Saved data entries:
================
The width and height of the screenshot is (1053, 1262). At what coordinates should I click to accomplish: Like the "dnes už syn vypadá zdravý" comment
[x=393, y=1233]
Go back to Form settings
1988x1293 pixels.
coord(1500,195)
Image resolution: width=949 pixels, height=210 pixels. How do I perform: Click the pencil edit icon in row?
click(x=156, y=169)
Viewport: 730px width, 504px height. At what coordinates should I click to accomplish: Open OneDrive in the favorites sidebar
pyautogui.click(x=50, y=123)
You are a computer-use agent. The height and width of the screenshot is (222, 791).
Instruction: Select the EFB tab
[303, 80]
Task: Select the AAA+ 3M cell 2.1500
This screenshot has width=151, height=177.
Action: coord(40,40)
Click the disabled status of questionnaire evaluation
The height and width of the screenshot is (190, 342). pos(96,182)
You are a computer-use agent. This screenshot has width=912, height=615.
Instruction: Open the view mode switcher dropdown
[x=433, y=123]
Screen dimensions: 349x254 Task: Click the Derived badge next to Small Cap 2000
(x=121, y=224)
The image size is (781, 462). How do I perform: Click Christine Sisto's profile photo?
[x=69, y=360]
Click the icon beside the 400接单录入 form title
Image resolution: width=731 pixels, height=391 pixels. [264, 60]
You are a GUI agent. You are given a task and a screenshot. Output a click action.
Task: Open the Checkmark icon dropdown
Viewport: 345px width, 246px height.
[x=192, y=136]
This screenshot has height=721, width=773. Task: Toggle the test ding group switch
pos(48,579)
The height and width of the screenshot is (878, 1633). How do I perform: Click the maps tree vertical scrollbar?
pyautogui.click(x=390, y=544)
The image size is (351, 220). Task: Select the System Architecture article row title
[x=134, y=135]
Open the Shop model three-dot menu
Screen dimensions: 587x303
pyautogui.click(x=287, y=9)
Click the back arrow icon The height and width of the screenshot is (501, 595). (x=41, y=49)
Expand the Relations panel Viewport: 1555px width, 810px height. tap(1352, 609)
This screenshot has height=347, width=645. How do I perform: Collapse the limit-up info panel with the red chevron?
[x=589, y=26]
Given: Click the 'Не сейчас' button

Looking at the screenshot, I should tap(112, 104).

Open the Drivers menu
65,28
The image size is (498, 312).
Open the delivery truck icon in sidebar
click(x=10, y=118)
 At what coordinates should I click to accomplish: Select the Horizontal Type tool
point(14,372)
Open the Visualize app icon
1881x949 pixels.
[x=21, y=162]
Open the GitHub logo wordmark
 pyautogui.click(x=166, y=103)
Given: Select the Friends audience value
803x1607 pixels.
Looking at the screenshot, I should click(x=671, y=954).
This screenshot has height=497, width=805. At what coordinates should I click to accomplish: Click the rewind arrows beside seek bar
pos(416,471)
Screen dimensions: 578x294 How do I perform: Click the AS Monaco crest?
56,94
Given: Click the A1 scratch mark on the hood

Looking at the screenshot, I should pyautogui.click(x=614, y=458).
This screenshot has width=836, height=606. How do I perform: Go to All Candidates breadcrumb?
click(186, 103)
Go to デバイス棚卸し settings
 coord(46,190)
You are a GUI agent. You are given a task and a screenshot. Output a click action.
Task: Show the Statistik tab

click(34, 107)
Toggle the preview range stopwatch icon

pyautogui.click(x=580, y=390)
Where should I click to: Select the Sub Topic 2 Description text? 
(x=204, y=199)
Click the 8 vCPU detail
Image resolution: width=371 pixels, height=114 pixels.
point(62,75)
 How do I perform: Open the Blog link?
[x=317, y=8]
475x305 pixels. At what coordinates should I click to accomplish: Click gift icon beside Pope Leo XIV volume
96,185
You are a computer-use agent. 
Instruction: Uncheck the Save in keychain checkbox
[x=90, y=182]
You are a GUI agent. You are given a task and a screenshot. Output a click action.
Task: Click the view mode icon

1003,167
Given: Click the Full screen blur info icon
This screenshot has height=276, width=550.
================
— PROBLEM STATEMENT —
Lines from the one holding "How do I perform: Open the Blog link?" to the last line of the records: return these exactly, and only these.

— RESULT OF THE TASK —
 How do I perform: Open the Blog link?
[x=317, y=8]
475x305 pixels. At what coordinates should I click to accomplish: Click gift icon beside Pope Leo XIV volume
96,185
You are a computer-use agent. 
Instruction: Uncheck the Save in keychain checkbox
[x=90, y=182]
You are a GUI agent. You are given a task and a screenshot. Output a click action.
Task: Click the view mode icon

1003,167
Given: Click the Full screen blur info icon
This screenshot has height=276, width=550.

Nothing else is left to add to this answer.